Concerns over the safety of customer funds at Equity Bank have resurfaced following a troubling case in which a client reportedly lost Ksh 180,000 through mobile banking fraud.
According to reports, the customer initiated a withdrawal of Ksh 80,000 from their Equity Bank account to M-Pesa. While the funds were deducted from the account, the money was never reflected in the M-Pesa wallet. Alarmed, the customer promptly contacted Equity’s customer care team, who assured them that the funds would be reversed within two hours. However, the reversal did not take place.
The situation worsened when the customer was suddenly locked out of Equity’s mobile banking platform. By the following morning, an additional Ksh 100,000 had been withdrawn from the same account without authorization, bringing the total loss to Ksh 180,000.

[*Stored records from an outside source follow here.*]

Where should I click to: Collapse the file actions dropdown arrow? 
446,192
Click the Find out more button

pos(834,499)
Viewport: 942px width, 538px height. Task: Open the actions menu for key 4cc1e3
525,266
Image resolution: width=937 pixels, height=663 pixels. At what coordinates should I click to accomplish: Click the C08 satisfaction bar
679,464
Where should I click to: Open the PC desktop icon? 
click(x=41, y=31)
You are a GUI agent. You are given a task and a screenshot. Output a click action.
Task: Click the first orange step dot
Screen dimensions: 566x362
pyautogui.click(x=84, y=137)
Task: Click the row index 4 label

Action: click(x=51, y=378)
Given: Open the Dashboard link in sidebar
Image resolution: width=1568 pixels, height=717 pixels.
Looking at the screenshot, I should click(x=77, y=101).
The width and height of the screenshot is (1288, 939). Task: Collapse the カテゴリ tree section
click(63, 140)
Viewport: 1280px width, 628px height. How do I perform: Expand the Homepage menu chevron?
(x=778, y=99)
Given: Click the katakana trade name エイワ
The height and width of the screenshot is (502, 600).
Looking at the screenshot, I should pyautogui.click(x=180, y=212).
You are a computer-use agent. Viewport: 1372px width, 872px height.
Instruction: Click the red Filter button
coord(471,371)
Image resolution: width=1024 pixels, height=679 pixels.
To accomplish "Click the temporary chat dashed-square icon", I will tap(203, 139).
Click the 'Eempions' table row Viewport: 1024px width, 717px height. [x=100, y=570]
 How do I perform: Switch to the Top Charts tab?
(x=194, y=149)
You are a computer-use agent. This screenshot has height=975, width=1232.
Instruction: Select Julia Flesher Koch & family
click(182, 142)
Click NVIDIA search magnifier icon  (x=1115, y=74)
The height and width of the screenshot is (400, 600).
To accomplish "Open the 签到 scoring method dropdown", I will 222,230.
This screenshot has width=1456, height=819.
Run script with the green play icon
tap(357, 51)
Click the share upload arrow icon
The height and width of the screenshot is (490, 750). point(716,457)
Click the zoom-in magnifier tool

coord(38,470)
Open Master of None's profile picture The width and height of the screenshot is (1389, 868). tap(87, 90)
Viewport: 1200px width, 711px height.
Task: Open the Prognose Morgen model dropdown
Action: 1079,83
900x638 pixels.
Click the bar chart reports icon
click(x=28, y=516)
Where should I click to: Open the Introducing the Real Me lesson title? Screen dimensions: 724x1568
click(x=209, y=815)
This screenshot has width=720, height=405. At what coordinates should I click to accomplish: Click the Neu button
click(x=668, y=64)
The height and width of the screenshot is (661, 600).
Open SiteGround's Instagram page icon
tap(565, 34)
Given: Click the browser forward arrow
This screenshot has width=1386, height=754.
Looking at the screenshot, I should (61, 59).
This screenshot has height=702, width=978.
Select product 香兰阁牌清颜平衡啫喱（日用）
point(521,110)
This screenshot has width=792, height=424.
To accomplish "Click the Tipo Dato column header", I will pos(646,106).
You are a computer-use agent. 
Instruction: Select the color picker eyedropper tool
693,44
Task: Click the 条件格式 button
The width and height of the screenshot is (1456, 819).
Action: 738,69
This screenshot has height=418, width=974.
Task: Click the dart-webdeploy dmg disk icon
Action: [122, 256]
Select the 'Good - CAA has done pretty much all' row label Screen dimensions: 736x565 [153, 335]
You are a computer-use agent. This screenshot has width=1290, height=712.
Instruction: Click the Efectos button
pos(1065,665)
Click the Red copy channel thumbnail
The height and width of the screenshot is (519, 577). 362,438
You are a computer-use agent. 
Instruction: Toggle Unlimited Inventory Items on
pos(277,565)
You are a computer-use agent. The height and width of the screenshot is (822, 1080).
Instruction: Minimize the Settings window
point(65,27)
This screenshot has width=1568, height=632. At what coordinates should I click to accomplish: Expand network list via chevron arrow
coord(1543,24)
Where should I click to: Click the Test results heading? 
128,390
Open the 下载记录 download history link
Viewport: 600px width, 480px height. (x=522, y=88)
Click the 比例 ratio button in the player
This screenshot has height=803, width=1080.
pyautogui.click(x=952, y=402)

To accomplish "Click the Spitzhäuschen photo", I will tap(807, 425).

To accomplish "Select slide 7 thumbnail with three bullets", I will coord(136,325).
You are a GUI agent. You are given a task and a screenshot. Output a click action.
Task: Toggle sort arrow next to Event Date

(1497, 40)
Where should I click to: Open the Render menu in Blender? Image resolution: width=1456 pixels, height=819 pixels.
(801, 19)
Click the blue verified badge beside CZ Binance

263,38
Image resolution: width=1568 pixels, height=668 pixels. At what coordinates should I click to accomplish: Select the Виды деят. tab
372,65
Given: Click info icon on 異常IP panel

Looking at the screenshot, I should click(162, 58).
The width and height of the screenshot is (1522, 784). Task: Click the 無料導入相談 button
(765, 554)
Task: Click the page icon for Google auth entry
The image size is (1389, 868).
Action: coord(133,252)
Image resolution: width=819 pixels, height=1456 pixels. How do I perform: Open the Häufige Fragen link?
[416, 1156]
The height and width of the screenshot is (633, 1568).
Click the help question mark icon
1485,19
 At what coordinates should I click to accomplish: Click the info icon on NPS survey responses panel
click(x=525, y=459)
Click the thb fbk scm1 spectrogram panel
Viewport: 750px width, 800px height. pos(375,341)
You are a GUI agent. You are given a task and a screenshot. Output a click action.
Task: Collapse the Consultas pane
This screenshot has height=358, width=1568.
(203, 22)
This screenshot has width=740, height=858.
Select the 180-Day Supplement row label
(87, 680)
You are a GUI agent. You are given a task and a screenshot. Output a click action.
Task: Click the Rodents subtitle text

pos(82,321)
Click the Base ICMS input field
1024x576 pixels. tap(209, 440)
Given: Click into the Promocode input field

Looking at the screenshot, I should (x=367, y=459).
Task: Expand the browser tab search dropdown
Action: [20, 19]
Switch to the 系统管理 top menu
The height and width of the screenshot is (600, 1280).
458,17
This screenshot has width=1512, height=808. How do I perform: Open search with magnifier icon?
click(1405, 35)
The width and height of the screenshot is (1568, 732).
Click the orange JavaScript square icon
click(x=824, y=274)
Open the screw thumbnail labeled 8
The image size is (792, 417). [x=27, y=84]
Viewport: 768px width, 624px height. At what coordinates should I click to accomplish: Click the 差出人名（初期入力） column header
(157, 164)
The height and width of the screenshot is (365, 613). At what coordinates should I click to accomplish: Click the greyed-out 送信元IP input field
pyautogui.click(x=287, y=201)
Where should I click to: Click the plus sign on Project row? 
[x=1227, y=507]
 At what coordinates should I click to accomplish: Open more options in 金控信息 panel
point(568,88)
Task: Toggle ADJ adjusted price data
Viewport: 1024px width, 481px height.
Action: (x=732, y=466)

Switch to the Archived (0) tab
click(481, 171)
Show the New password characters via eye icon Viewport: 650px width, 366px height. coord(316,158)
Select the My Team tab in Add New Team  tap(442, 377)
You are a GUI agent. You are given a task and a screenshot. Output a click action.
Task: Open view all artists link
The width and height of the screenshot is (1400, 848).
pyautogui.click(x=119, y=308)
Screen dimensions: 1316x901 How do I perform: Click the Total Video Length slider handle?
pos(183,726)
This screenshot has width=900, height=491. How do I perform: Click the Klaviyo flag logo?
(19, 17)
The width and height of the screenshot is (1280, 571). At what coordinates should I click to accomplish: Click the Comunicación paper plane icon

Despite reporting the issue directly to the bank, the affected customer claims they were only advised to “wait” as the matter was being investigated. This response left them feeling frustrated and helpless as their funds remained unrecovered.
The case has sparked renewed debate about the security of digital banking systems in Kenya. Equity Bank, one of the country’s largest financial institutions, has in recent years faced scrutiny over complaints of disappearing funds, delayed resolutions, and alleged loopholes in its mobile and online banking platforms.
With millions of Kenyans depending on mobile and digital banking for everyday transactions, financial experts warn that such incidents threaten consumer trust in the industry. They argue that banks must invest in stronger security systems, proactive fraud detection, and faster dispute resolution mechanisms to protect customers.
The incident now serves as a stark reminder of the risks associated with digital banking, with regulators and customers alike calling on Equity Bank to act swiftly to restore confidence and strengthen accountability in safeguarding depositor funds.